With the cold temperatures and shorter days of winter, it’s nice to come home to the smell of dinner being prepared. And, it’s even better, when the meal requires little effort to complete. Many appliances used in today’s kitchen save time or effort, but only one allows you to return home with dinner waiting. That appliance is the slow cooker.
The slow crock-pot not only improves the variety and flavor of the foods prepared, but it can cut the time spent in the kitchen in half. The slow cooker does not replace the stove top or oven, because it’s not suitable for all recipes, but it does offer many advantages. If you have enough discipline to think about dinner at breakfast, you can utilize a slow cooker.
Slow cookers provide people with the convenience of safely preparing meals while being away from home. The appliances are readily available and budget-friendly. There are many health benefits to using a slow cooker. Low-temperature cooking retains more vitamins in the foods. Healthier cuts of lean meat will become tender in a slow cooker without using the extra fats. Many slow cooker recipes call for condensed soups, but selecting the lower sodium versions can reduce using too much sodium.

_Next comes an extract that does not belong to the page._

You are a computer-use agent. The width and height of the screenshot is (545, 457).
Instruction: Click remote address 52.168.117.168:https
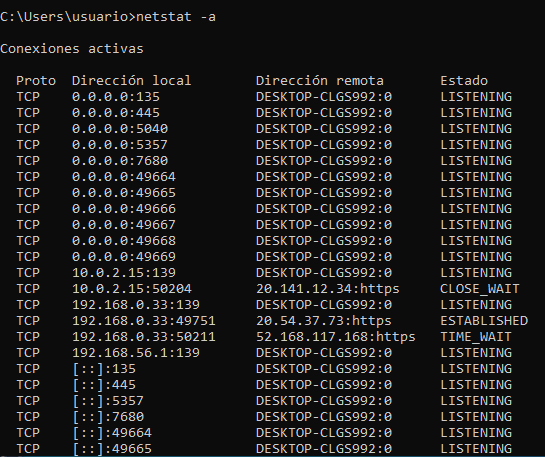[x=336, y=336]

Knowing that a healthy meal is waiting at home helps reduce the temptation to choose fast foods on the drive home.
Slow cooking also provides a “greener’ option for preparing meals through energy savings. Slow cookers require less energy than traditional cooking methods. The average electric cost to prepare a meal in a slow cooker is only about 17 cents. In addition, slow cookers do not heat the home as ovens do.

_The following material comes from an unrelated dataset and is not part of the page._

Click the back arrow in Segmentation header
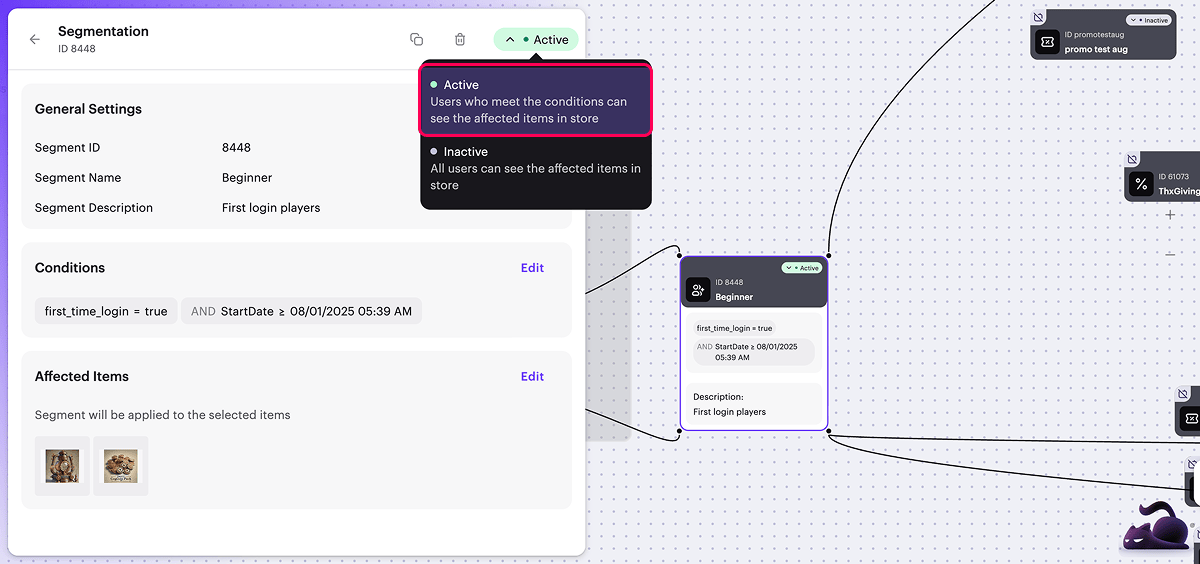The width and height of the screenshot is (1200, 564). coord(35,40)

The seal between the lid and the rim of the pot should not be broken during cooking until it is time to test the food. The heat inside a crock pot builds up slowly and every time the pot is uncovered, enough heat is lost to slow the cooking process by thirty minutes or more. Because the slow cooker doesn’t allow steam to escape, the food inside retains all the moisture. Ingredients should not dry out or burn, so there is not need to peek or to stir the recipe.
There has been some question whether the slow cookers cook at temperatures high enough to prevent bacteria growth. According to the U.S. Department of Agriculture, bacteria in foods are killed at a temperature of 165 degrees Fahrenheit for 2 hours or more. Slow cookers cook between 185 and 200 degrees Fahrenheit, well above the safety limit.
Follow these tips for success with slow cooking and to have meals that are ready at the right moment:
- High altitude generally extends the cooking time one hour on low for every 4,000 feet.
- Starting with warm or browned foods, helps compensate for the slower cooking that occurs at higher altitudes.
- Thaw frozen meat, poultry, and other ingredients in the refrigerator before adding to the slow cooker.
- Trim visible fat from meat and poultry.
- Since vegetables cook the slowest, place them near the heat, at the bottom and side of the slow cooker.
- Dried beans, especially kidney beans, contain a natural toxin that is easily destroyed by boiling. Safe steps include soaking the beans for 12 hours and then boiling for at least 10 minutes, before adding the beans to the slow cooker.
- Preheating the crock before adding ingredients or cooking on the highest setting for the first hour will ensure a rapid heat start.
- Do not reheat foods in the slow cooker.
- Do not leave cooked food to cool down in the crock. Place any leftovers in shallow containers and refrigerate immediately.
- Always follow the recommended cooking times in the manufacturer’s owner’s guide.
- If you are not at home during the entire slow-cooking process and the power goes out, throw away the food even if it looks done.
- Use an accurately calibrated food thermometer to test food doneness. The thermometer should be inserted in the thickest part away from the bone. A safe internal temperature for poultry is 165 degrees F and for beef, pork and lamb is 160 degrees F.
2 pounds lean ground beef
2/3 cup quick cooking oats
1 package dry onion soup mix
½ cup catsup
Reserve 2 tablespoons of catsup. Combine ground beef, eggs, oats, soup mix and remaining catsup. Shape into a loaf. Place in the slow-cooker. Top with remaining catsup. Cover and follow recommended cooking times.